▸ PASSAGE FOR REVIEW
↓
Heart Health Articles

New BMJ service will help deliver public health targets, UK

July 22, 2017

A new health intelligence service launched by the BMJ Group will help tackle the most important public health issues, such as smoking, drinking and obesity.

It comes as the government reveals the latest "health maps" showing the areas of England with the best and worst health.

Knowing where the problems are is important but BMJ Health Intelligence shows how best to tackle them.

BMJ Health Intelligence is a central web-based source of intelligence for everyone involved in public health decisions. It brings together the evidence for what works and outlines local projects, policies, targets, and guidelines to show what is being done up and down the country.

It means that, for the first time, public health professionals now have the evidence they need to deliver national policies in the most effective way.

The service is already being trialled by over 100 universities, Primary Care Trusts (PCTs) and government departments to help them compare trends, share ideas and deliver targets.
↑
▸ EXERCISE DATA
↓
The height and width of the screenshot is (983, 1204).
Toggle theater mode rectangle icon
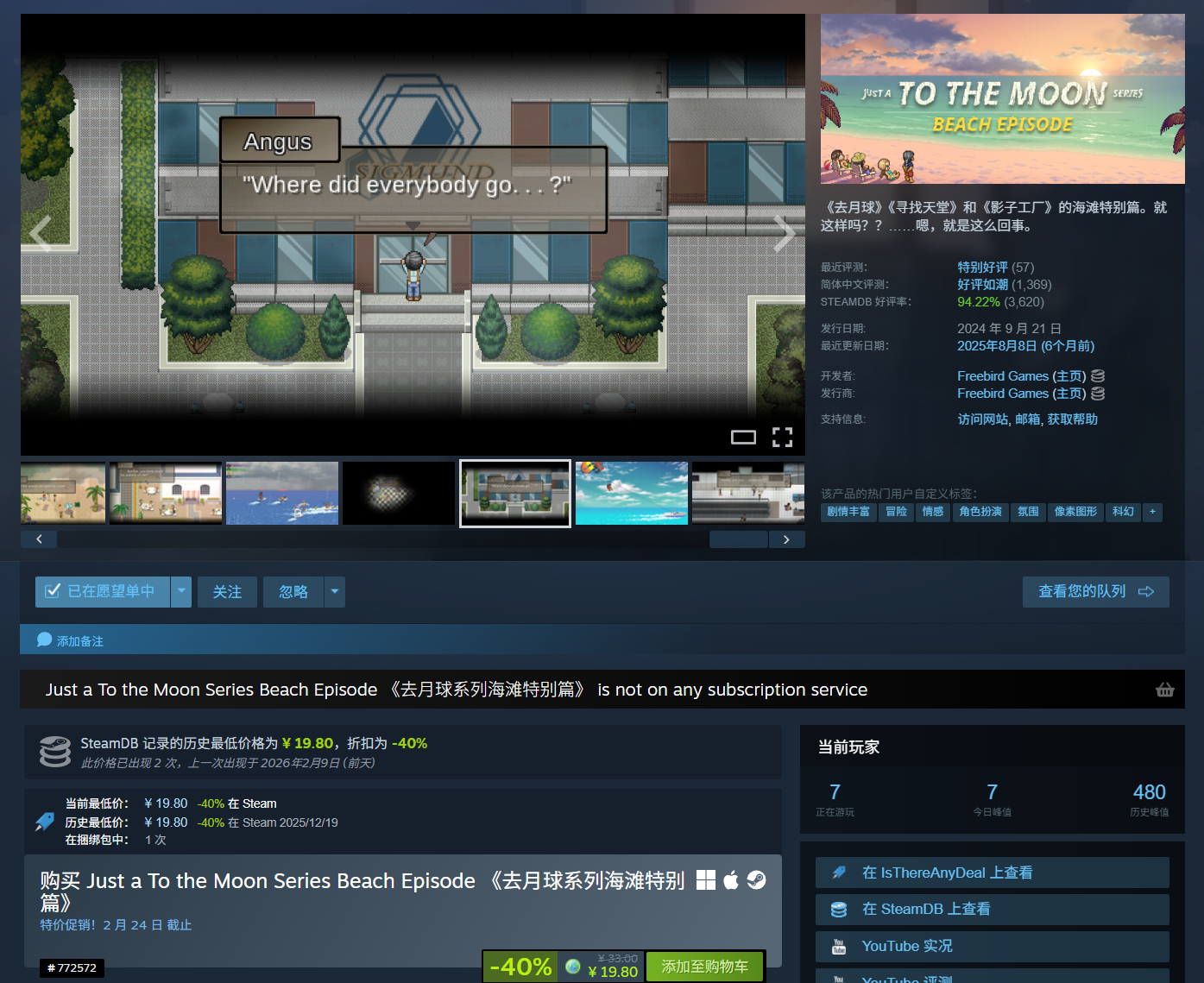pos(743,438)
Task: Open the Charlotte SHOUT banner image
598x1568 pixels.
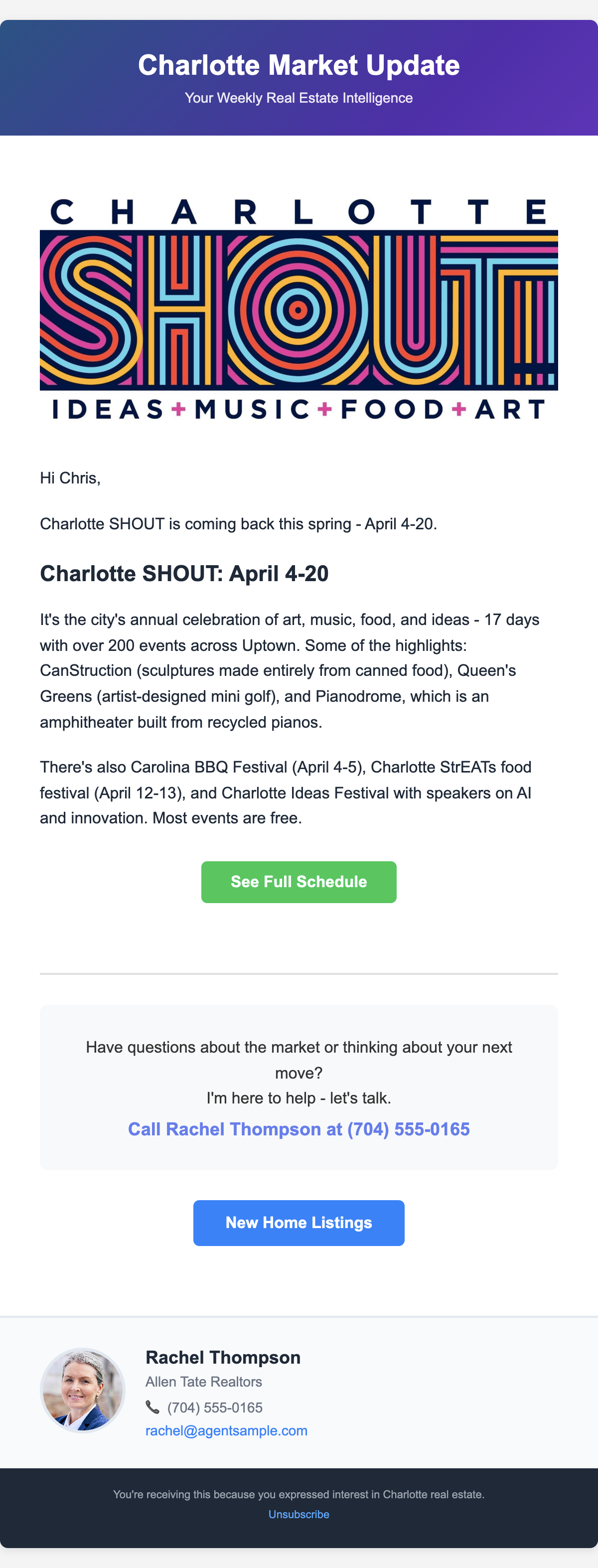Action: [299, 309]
↑
↓
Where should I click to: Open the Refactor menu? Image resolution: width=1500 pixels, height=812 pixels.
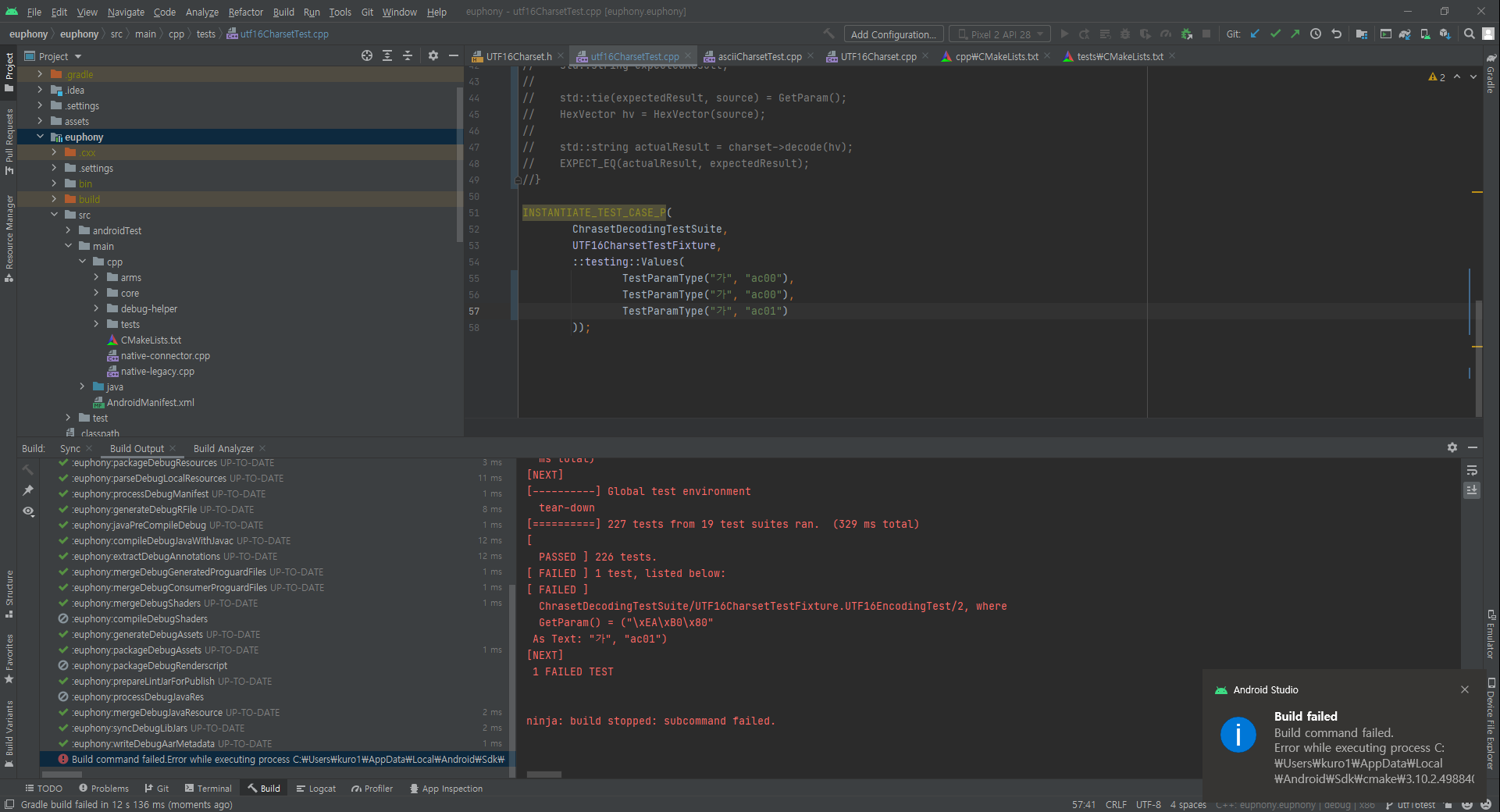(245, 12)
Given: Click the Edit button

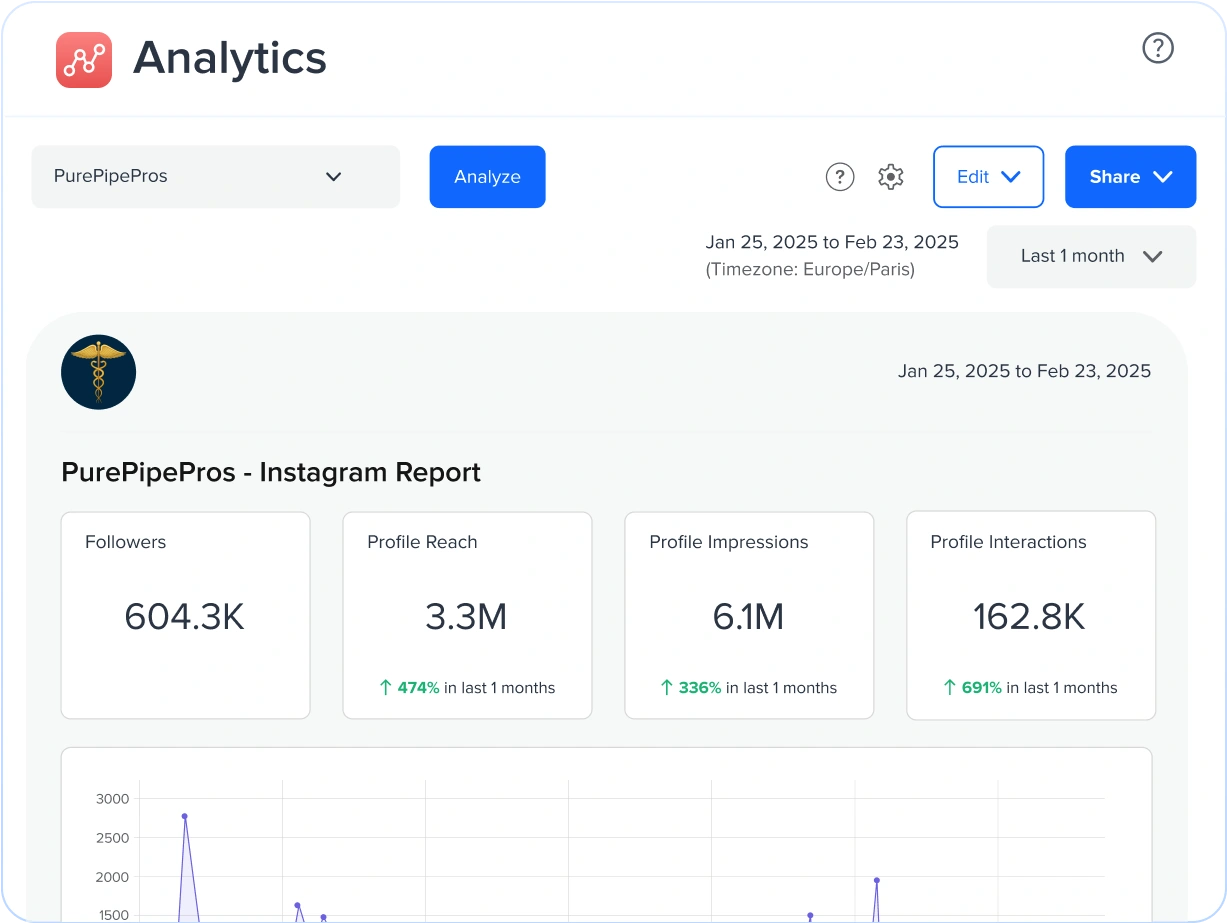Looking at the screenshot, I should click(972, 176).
↑
▸ SET OF TASKS
a – In the article about the BMJ health intelligence service, which public health issues are named as examples the service will help tackle?
b – Pick up the article about the BMJ health intelligence service after its last sentence and keep writing it.
The entries have nothing to do with the article on the BMJ health service.

▸ REPLIES
a – Smoking, drinking and obesity.

b –
For example, the data show:

-- 32% of men and 15% of women in England drink more than recommended weekly limits
-- By 2010 one third of UK adults will be obese
-- About 4 million people in the UK are living with cardiovascular disease at a cost of around £30 billion per year

Welcoming the service, Dr Alan Maryon Davis, from today president of the Faculty of Public Health, said: "For many years, good quality evidence for what works in public health has not been easy for the busy practitioner to track down. BMJ Health Intelligence helps to fill this gap and means that public health practitioners can now spend more time using information and less time looking for it."

He also praised local projects outlined in BMJ Health Intelligence as examples of the excellent work being done to reduce health inequalities up and down the country. They include an allotment project in Birmingham to encourage Asian women to grow, eat and sell fruit and vegetables, and a programme using vegetable-loving heroes - the "Food Dudes" - to promote healthy eating among young children.

Speaking at the launch, BMJ Health Intelligence Editor, Dr Alison Walker, said: "It's good news that public health is now at the top of the government's agenda, but health professionals up and down the country were telling us that reliable and up-to-date information to help them deliver national policies was not always easy to find.

Good quality information on which to base decisions is crucial, so by providing easy access to data, tools, and real-life examples of good practice, BMJ Health Intelligence will help public health practitioners quickly identify important trends in their local area and decide where to focus efforts for maximum effect."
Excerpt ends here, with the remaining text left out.